Billy sees the delusion of Edith in her chair again and starts to talk to her, saying Helen "is like the other women". Edith responds to him saying "You know what you have to do". Billy then turns to Helen before taking another vintage suitcase out of the closet. He tells her about his mother leaving him and seeing her pack a suitcase to leave. Helen tells him it wasn't his fault that his mother left. He starts approaching Helen while the delusion of Edith smiles at him sinisterly. Just as he is about to kill Helen, Reid breaks into the room and holds Billy at gunpoint. Agitated, he tells Reid he needs to "make it right". When he asks Billy about his mother, he becomes enraged. Lowering his weapon, Reid tells him about Susan, although Billy doesn't remember her name, and about Ruth's plans for her and Billy to move in with Susan. Billy initially doesn't believe him, but Reid then asks him about his old toy tow truck, which Susan had kept to help her remember him and Ruth. He looks at his delusion of Edith in disbelief as he remembers watching her kill Ruth. Billy starts to cry as Reid starts to explain how Edith was abandoned by Joseph and releases Helen. Looking at Edith's chair and then to Reid, Billy stands up with the box cutter in his hand. Thinking Billy is going to attack him, Reid raises his weapon and tells him to put it down. Instead, Billy hurls the blade towards where the now-vanished Edith was sitting and falls to the floor, breaking down and crying as he is arrested by Alvez. Prentiss later mentions that police found Ruth's body in Edith's backyard. Given his mental state, Billy is likely institutionalized afterwards.

Modus Operandi[]

"My grandma knew. Can't trust women. They paint their lips and take what they want!"

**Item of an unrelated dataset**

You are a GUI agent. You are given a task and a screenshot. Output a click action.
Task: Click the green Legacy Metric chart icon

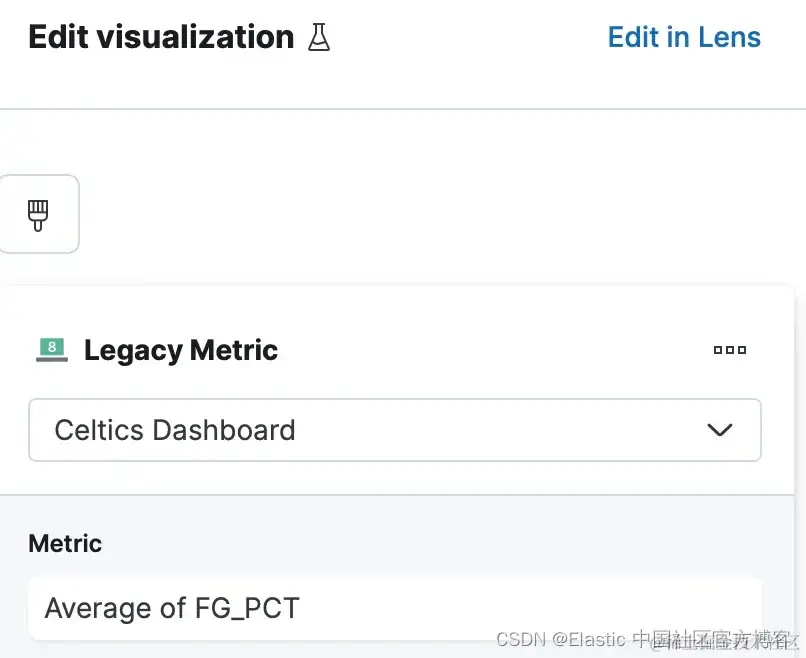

Billy targeted women who adopted the role of a caregiver or were connected to the grieving process. His first two victims also had additional connections to his grandmother, Edith, with Patty Dunlop being the caterer for Edith's memorial service and Ann Baker the nurse who treated Edith in the weeks before her death. His third victim, Laura Westin, was a member of the grief counseling support group at the same community center Billy joined after Edith died. They served as surrogates for Ruth, the mother whom he believed had abandoned him as a child, and the nurse his grandfather left his family for when Ruth was a child. He would passively insert himself into their lives romantically and slowly build a relationship with them, using his feelings of abandonment by his mother to appear sympathetic and trustworthy.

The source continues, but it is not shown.